[Data entries]
<<<<
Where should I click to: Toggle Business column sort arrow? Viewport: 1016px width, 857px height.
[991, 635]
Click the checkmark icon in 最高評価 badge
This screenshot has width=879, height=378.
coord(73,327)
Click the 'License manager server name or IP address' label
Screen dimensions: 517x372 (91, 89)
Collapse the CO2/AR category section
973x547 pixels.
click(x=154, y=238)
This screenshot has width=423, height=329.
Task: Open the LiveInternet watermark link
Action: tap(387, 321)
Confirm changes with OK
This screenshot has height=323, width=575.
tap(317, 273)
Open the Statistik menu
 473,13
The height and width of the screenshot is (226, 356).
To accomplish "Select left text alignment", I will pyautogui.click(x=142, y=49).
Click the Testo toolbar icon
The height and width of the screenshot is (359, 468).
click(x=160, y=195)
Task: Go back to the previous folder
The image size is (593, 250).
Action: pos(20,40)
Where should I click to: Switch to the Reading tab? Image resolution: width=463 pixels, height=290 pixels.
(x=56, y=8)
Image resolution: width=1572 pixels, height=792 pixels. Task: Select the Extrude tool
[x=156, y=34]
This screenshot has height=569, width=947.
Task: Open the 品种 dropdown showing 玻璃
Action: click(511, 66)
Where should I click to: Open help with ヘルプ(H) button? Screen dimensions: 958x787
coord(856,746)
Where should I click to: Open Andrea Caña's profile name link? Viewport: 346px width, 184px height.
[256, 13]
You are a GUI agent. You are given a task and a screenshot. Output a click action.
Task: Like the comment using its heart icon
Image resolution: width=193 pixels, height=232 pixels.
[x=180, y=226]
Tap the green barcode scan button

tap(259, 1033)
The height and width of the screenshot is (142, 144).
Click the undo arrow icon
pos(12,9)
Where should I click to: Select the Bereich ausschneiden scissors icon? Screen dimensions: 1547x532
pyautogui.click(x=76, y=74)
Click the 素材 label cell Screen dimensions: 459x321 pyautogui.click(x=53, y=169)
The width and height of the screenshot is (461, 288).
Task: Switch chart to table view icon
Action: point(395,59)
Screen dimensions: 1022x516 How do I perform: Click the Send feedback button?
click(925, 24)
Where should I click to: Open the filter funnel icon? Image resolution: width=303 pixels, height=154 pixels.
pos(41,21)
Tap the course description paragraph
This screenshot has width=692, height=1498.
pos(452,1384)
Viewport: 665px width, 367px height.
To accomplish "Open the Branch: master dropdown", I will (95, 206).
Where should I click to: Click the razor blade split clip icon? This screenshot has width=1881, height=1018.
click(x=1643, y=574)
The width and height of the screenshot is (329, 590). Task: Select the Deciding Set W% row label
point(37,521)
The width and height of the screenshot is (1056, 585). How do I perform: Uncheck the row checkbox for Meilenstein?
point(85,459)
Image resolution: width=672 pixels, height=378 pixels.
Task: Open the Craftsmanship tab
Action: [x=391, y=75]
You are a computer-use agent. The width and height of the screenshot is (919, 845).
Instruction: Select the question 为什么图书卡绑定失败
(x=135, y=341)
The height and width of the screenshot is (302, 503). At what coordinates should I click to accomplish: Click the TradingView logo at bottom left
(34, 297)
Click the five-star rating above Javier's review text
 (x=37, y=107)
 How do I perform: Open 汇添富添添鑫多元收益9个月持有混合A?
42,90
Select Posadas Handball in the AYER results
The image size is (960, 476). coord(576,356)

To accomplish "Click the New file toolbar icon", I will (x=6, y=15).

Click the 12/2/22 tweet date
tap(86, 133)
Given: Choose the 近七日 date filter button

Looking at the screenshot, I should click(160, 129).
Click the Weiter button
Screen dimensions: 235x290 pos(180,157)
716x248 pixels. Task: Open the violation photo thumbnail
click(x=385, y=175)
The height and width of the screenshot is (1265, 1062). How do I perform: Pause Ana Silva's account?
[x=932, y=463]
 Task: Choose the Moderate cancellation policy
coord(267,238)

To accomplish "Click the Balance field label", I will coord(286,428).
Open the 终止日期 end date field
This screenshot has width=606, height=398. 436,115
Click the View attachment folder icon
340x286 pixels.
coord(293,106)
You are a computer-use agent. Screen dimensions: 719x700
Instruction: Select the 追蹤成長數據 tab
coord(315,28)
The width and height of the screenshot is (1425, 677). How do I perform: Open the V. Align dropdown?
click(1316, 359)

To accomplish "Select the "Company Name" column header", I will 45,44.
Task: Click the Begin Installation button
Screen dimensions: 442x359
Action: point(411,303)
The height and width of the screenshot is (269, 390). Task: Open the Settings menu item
>>>>
[Exercise directions] Search the records for the word "agent" and copy out every line that holds it.

[Response box]
You are a GUI agent. You are given a task and a screenshot. Output a click action.
You are a computer-use agent. The width and height of the screenshot is (919, 845).
You are a computer-use agent. Screen dimensions: 719x700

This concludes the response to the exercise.